Part of the Machine Learning Intro series:

  1. How to Evaluate the Performance of ML Models
  2. Entropy, KL Divergence and Cross EntropyThis post!

Introduction Link to this heading

Entropy discussed here is different from the entropy in thermodynamics. Entropy in thermodynamics is a measure of the disorder of a system. Entropy in information theory is a measure of the uncertainty of a random variable, or the average information of a random variable.

For Machine-Learning learners, if you are not interested in the mathematical details, you can skip the next two sections and go to the section of “Cross Entropy”.

Entropy Link to this heading

Entropy is a measure of the “self-inofrmation”. It is defined as: $$ H(X) = -\sum_{x\in X}p(x)\log p(x) $$ where $X$ is a random variable, $p(x)$ is the probability of $x$.

Intuition Link to this heading

As mentioned, entropy is a measure of the uncertainty of a random variable. The more uncertain the random variable is, the higher the entropy is.

Example1 - Consider a coin and a 6-face dice. The coin has two outcomes, head and tail, each with probability $0.5$. The dice has six outcomes, each with probability $1/6$. The entropy of the coin is: $$ H(\text{coin}) = -0.5\log 0.5 - 0.5\log 0.5 = 1 $$ The entropy of the dice is: $$ H(\text{dice}) = -\frac{1}{6}\log{\frac{1}{6}}\times 6 = 2.58 $$ The entropy of the dice is higher than the entropy of the coin, which means the dice is more uncertain than the coin.

Example2 - Consider a biased coin with probability $p$ of head and $1-p$ of tail.
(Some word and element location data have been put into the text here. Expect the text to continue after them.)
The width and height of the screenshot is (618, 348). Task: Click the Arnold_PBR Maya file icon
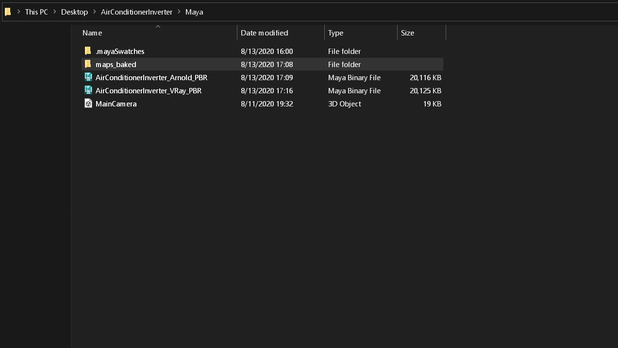tap(88, 77)
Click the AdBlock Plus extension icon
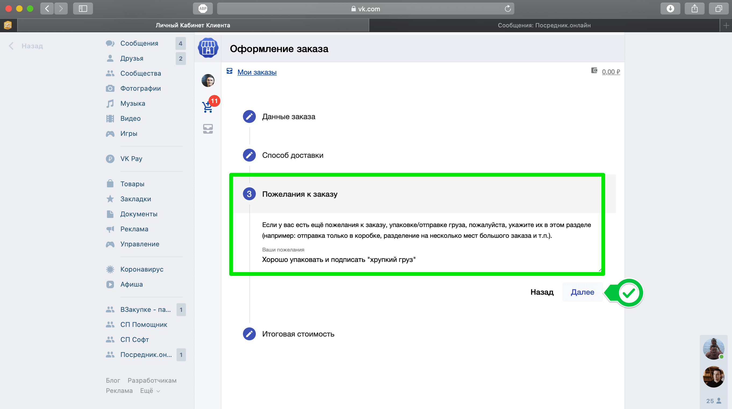Screen dimensions: 732x409 (203, 9)
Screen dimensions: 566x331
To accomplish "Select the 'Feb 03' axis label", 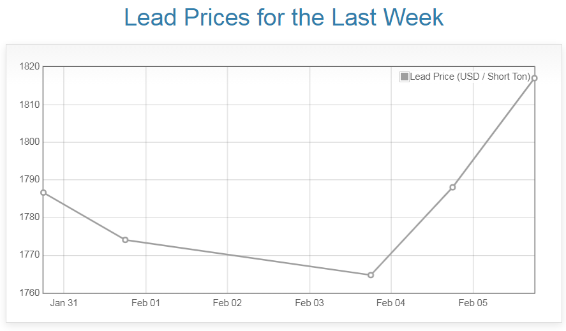I will click(x=309, y=303).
The entropy of the biased coin is: $$ H(\text{biased coin}) = -p\log p - (1-p)\log(1-p) $$ draw the entropy of the biased coin as a function of $p$: Binary Entropy Function That’s what we expect for the uncertainty of a biased coin. If the coin is fair, we can not tell which outcome it will be, so the entropy is high. If the coin is biased, we can tell which outcome it will be, so the entropy is low.

The concept of “information” related to entropy is abstract, and I afraid my explanation is not clear enough. You can refer to the Wikipedia page for more details.

KL Divergence Link to this heading

Kullback-Leibler divergence is a measure of the difference between two probability distributions. It is defined as: $$ D_{KL}(P||Q) = \sum_{x\in X}p(x)\log\frac{p(x)}{q(x)} $$ where $P$ and $Q$ are two probability distributions, $p(x)$ and $q(x)$ are the probabilities of $x$ in $P$ and $Q$ respectively.

Cross Entropy Link to this heading

In machine-learning, cross-entropy is used to measure the difference between two probability distributions. It is defined as: $$ H(P, Q) = -\sum_{x\in X}p(x)\log q(x) $$ where $P$ and $Q$ are two probability distributions, $p(x)$ and $q(x)$ are the probabilities of $x$ in $P$ and $Q$ respectively.

Some explanations Link to this heading

Q1: The loss is asymentric, can we swap $P$ and $Q$?

A1: No. 1. If we compare true binary labels with predicted binary labels, $\log (0)$ is met.

Q2: Why do we use cross-entropy loss for binary classification and not mean squared error? A2: Placing the true labels at $p(x)$ can greatly simplify the calculation of the gradient. (See this post for more details.)